Define network access rules:

network:
  # Outbound connections
  egress:
    allow:
      - 10.0.0.0/8       # Private networks
      - 172.16.0.0/12
      - 192.168.0.0/16
      - 169.254.169.254/32  # Cloud metadata
    deny:
      - 0.0.0.0/0        # Block public internet

  # Inbound connections
  ingress:
    deny_all: true       # No incoming connections

  # DNS proxy (optional)
  dns_proxy:
    enabled: true
    upstream: "10.0.0.53:53"

  # Socket types allowed
  sockets:
    allow:
      - tcp
      - udp
      - unix
    deny:
      - raw
      - netlink

Resources

Set resource limits via cgroups v2:

resources:
  # Memory limit (bytes or human-readable)
  memory_max: "256M"

  # Memory + swap limit
  memory_swap_max: "512M"

  # CPU quota: "quota period" in microseconds
  # 50000 100000 = 50% of one CPU
  cpu_max: "50000 100000"

  # Maximum number of processes
  pids_max: 50

  # I/O limits per device
  io_max:
    - device: "8:0"
      rbps: 10485760   # Read bytes/sec
      wbps: 5242880    # Write bytes/sec
      riops: 1000      # Read IOPS
      wiops: 500       # Write IOPS

Capabilities

Control Linux capabilities:

capabilities:
  # Drop all capabilities first
  drop_all: true

  # Then add back specific ones
  keep:
    - CAP_NET_BIND_SERVICE  # Bind to ports < 1024
    - CAP_DAC_OVERRIDE      # Bypass file permissions

Available capabilities:

Capability Purpose
CAP_NET_BIND_SERVICE Bind to privileged ports
CAP_SYS_PTRACE Use ptrace
CAP_SETUID Change UID
CAP_SETGID Change GID
CAP_CHOWN Change file ownership
CAP_DAC_OVERRIDE Bypass file permissions

Security Risk

Adding capabilities increases attack surface.

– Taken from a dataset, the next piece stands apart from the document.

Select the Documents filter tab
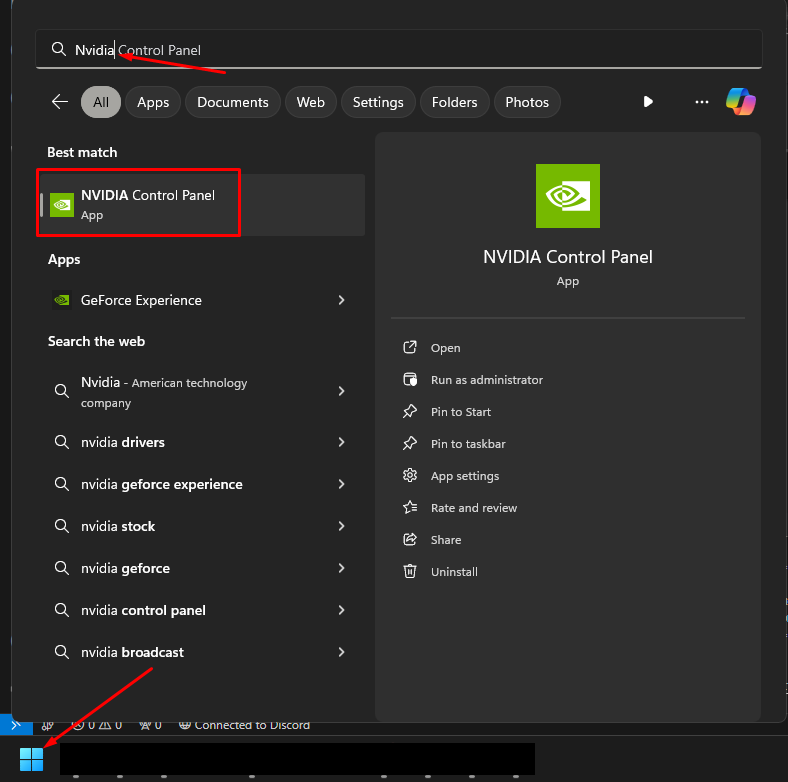The width and height of the screenshot is (788, 782). point(232,102)
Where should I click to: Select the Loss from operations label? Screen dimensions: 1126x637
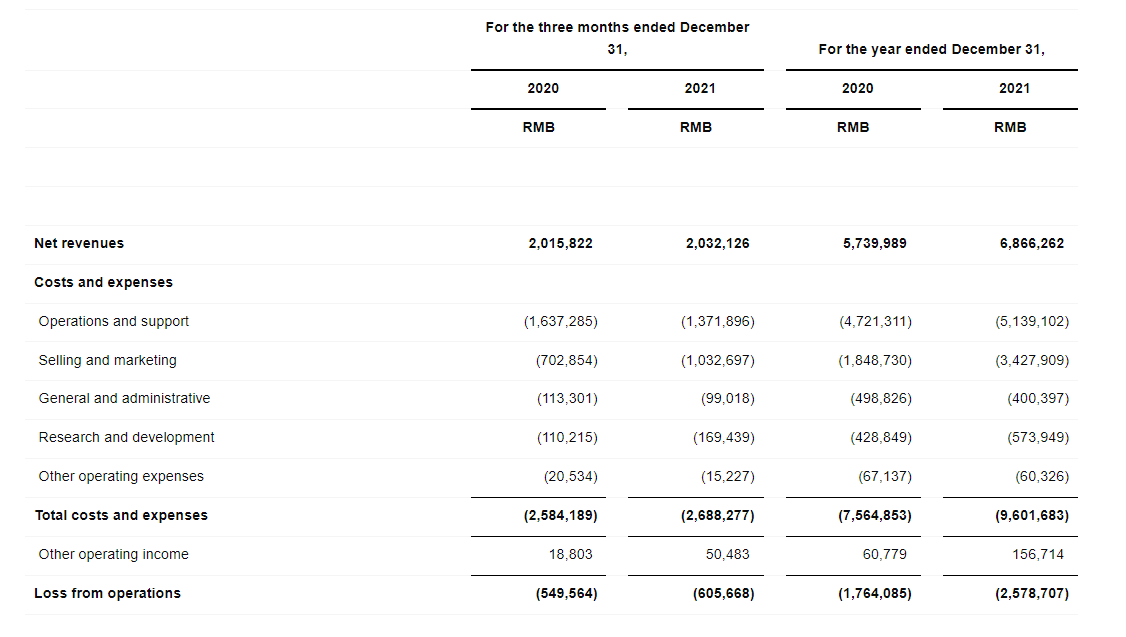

Only add what's absolutely necessary.

Profile Inheritance

Profiles can extend other profiles:

name: my-extended-profile
extends: ci-runner

# Add additional permissions
syscalls:
  allow:
    - ptrace  # For debugging

filesystem:
  writable:
    - /custom/path

Profile Compilation

Profiles are compiled into enforcement artifacts:

# Compile a profile
zviz compile my-profile.yaml

# Output files
my-profile.bpf       # Seccomp BPF program
my-profile.apparmor  # AppArmor profile
my-profile.nft       # nftables rules
my-profile.broker    # Broker rule table
my-profile.manifest  # Compilation manifest

Validation

Validate profiles before use:

# Check syntax and semantics
zviz compile --validate my-profile.yaml

# Check against host capabilities
zviz compile --check-host my-profile.yaml

Best Practices

1. Principle of Least Privilege

Start with minimal permissions and add only what's needed:

# Bad - too permissive
syscalls:
  deny: [mount, bpf]  # Implicit allow for everything else

# Good - explicit allowlist
syscalls:
  allow: [read, write, openat, close, exit_group]
  deny: ["*"]

2. Use Wildcards Carefully

# Dangerous - blocks all syscalls
syscalls:
  deny: ["*"]

# Better - explicit lists
syscalls:
  deny:
    - mount
    - bpf
    - init_module

3. Test in Audit Mode

# Run with audit mode to discover required syscalls
sudo zviz run --audit --profile my-profile container . /bin/my-app

# Review audit log
jq '.[] | select(.decision == "denied")' /var/log/zviz/audit.json

4. Document Your Profile

name: my-profile
description: |
  Profile for Node.js web applications.
  Allows network access to internal services only.
  Requires /work mount for application code.